===== INPUT FOR THIS TASK =====
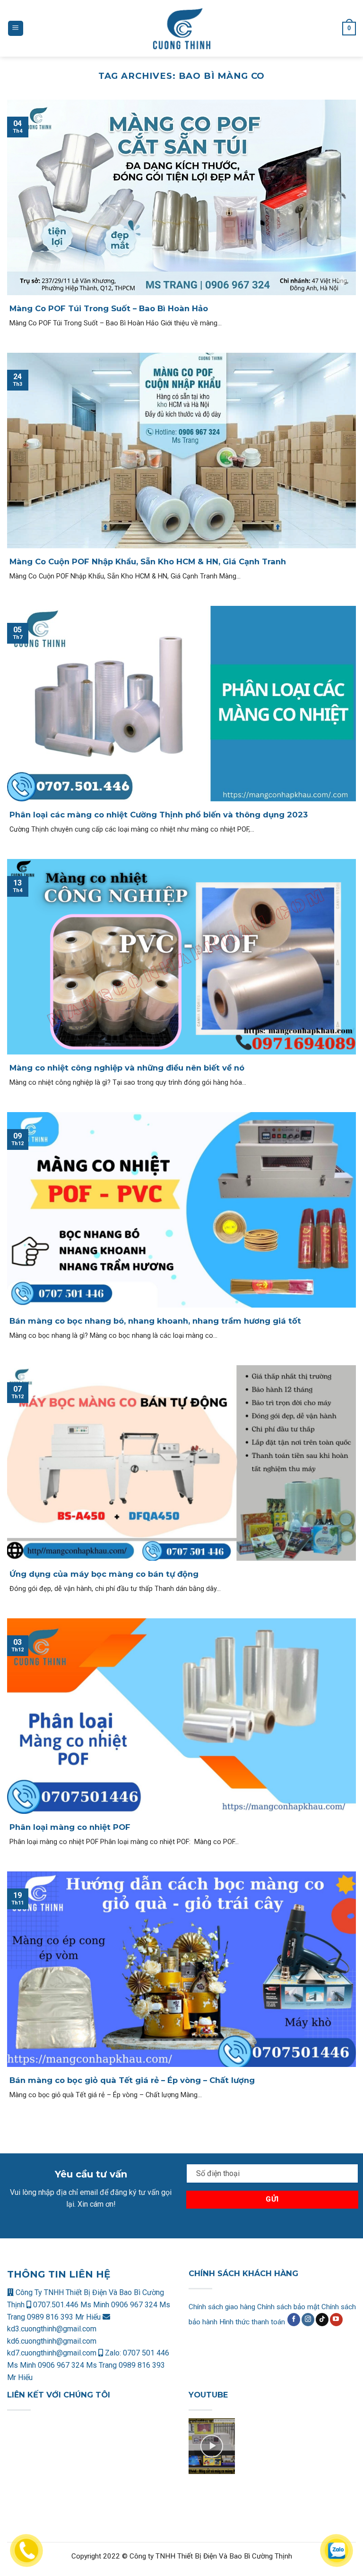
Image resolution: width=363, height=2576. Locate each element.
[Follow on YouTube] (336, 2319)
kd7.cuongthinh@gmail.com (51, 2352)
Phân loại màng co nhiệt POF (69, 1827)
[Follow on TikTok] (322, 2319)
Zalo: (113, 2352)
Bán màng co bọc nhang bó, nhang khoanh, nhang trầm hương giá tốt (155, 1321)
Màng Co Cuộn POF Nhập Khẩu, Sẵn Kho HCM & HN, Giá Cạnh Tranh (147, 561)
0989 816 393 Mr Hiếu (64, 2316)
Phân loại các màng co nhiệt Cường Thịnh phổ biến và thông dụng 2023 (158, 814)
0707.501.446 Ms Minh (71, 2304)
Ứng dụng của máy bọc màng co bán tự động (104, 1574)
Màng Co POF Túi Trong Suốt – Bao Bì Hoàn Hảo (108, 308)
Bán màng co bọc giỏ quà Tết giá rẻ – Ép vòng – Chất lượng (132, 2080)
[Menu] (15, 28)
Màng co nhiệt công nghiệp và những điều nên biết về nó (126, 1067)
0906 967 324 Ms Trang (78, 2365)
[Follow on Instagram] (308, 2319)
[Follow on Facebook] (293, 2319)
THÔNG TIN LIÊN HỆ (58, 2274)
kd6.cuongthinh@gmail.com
=====
TASK REQUIREMENTS: Starting from the line that contains "[Menu] (15, 28)", transcribe each line to the end of the records above. Please add nothing.

REPLY:
[Menu] (15, 28)
Màng co nhiệt công nghiệp và những điều nên biết về nó (126, 1067)
0906 967 324 Ms Trang (78, 2365)
[Follow on Instagram] (308, 2319)
[Follow on Facebook] (293, 2319)
THÔNG TIN LIÊN HỆ (58, 2274)
kd6.cuongthinh@gmail.com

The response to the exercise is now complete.